CMCDragonkai commented 6 years ago

@tonsky Have you tried running this?

const d = require('datascript');
const obj1 = { x: 1 };
const obj2 = { x: 1};
const db = d.empty_db();
const db1 = d.db_with(db, [[':db/add', 1, 'obj', obj1], [':db/add', 2, 'obj', obj2]]);

d.pull(db1, '[*]', 1).obj === obj1; // false

It shows that with obj1 which is just plainly {x: 1}, which is added into the DB. Then when I pull it out, I compare it with obj1 using ===. It returns false. I'm running on Node v8.7.0. I copy it verbatim and run it. That's what happens. If it's not copying it, then what is d.pull(db1, '[*]', 1).obj?

I've tested again with new Object({a:1}), it is the same result as a normal literal object. But as soon as it is a class instantiation, then it does return true when doing ===. It even happens for deep objects.

rauhs commented 6 years ago

I don't know the JS side API of datascript so I can't help you there. Forget about the difference between Obj vs Class instance. Both won't work, you just can't query by values which are not comparable. Try implementing my idea above. Pseudo code:

db = d.empty_db({"obj-id", {":db/index" true}});
db1 = d.db_with(db, [[':db/add', 1, 'obj', obj1], [":db/add", 1 "obj-id" obj1.id]
                     [':db/add', 2, 'obj', obj2], [":db/add", 2, "obj-id", obj2.id]

;; Now query by obj id:
d.q('[:find (pull ?e [*]) :in $ ?obj :where [?e "obj-id" ?obj]]', db1, obj1.id);

Use a factory method to get you a new object with a newly generated id.

tonsky commented 6 years ago

I’m sorry, you’re right. DS does tries to convert entities to CLJS values and back

https://github.com/tonsky/datascript/blob/eaa83844efda2e8d83e80521dd06a15a154c710b/src/datascript/js.cljs#L36

CMCDragonkai commented 6 years ago

@rauhs Just a clarification, does this mean datascript cannot index things that are not ordered (like using hash indexing)? I just tried it:

Error: Cannot compare [object Object] to [object Object]
tonsky commented 6 years ago

usually it can store incomparable values. You can’t store them cardinality-many attributes, you can’t make them indexed or unique. Otherwise it should be fine.

CMCDragonkai commented 6 years ago

I'm making an adapter to make sure all my object keys are given unique numbers so they can be indexed by datascript.

But I had a thought experiment as to whether datascript in the future could index JS objects. Well I found that other than ES6 Map and WeakMap, there's no other easy way to index object keys in JS. But I looked at Facebook's immutable.js codebase, and here's their implementation for "hashing" JS objects that can be used as keys in their Immutable Map and Ordered Map. https://github.com/facebook/immutable-js/blob/7f4e61601d92fc874c99ccf7734d6f33239cec8c/src/Hash.js#L85-L153

Maybe a feature request for the future?

There's also a discussion about this feature: https://github.com/facebook/immutable-js/issues/84 Previously immutable.js also couldn't store objects as keys, but after that commit, objects could be stored as keys for immutable sets, maps and orderedmap.
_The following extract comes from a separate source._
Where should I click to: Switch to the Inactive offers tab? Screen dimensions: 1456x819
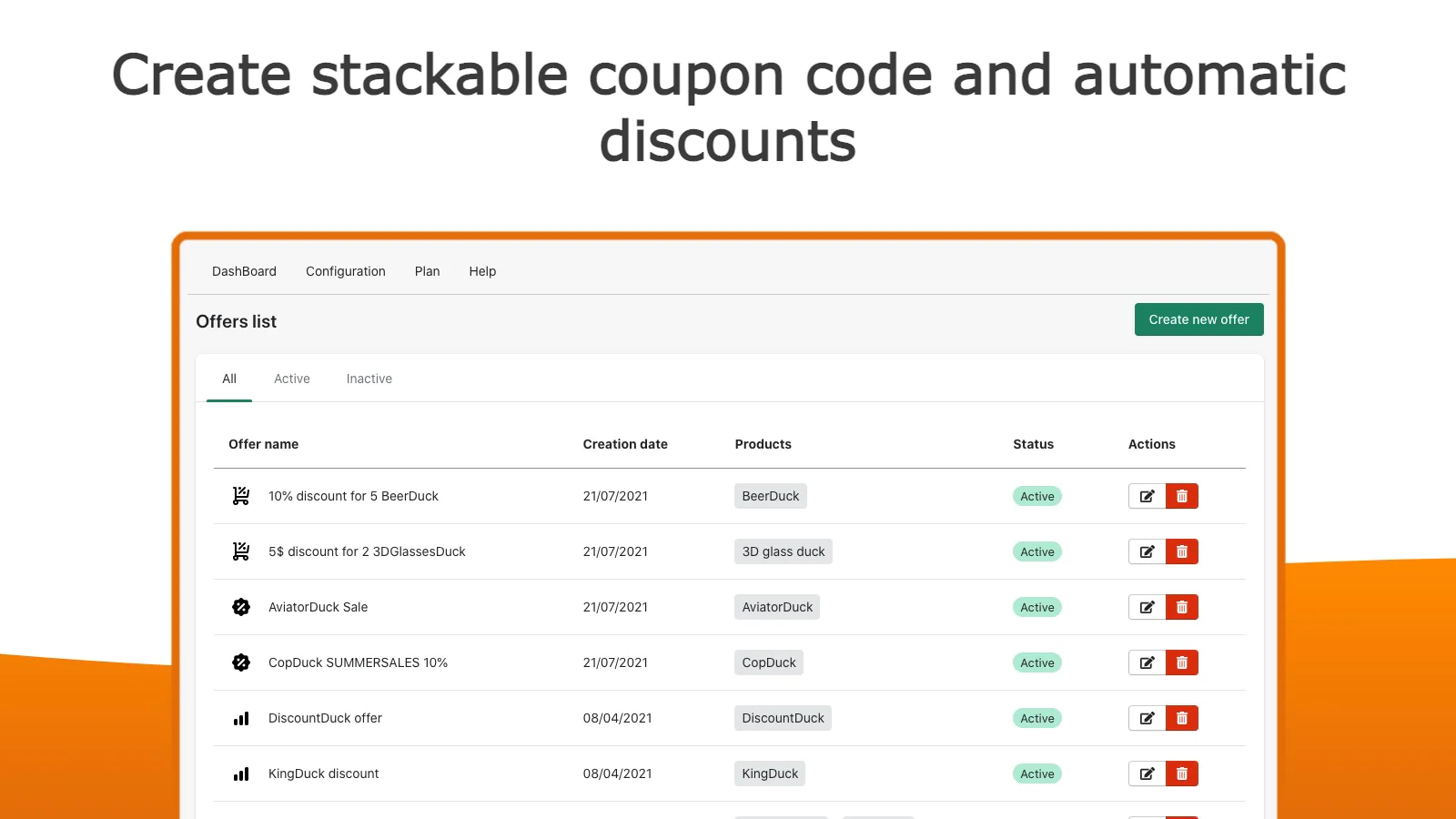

tonsky commented 6 years ago

cool, thanks

CMCDragonkai commented 6 years ago

Here we go: https://github.com/MatrixAI/js-object-tagger

CMCDragonkai commented 6 years ago

BTW @rauhs even if I use object tagging to allow object keys to be indexed by proxy of the numeric tag. I still need to make sure my objects are class instantiated (not new Object() as it doesn't work), because as demonstrated before, datascript copies literal objects on insertion. I just tried with the pull API, and it did this again. However the entity API is strange as instead of giving back my object, it gives back some different kind of object (seems like another entity itself).

I think the docs should make clear that when inserting JS objects, if they are literal objects, they get copied, while if they are class instantiated objects, they are inserted by reference. This occurs even when the class instantiated objects are deeply nested. https://github.com/tonsky/datascript/issues/248#issuecomment-360121042

I hope one day this feature will be made explicit, the ability to make sure even literal objects are stored by reference and not copied.


Found another hack to get referenced objects: Object.create(null) creates an object with undefined constructor.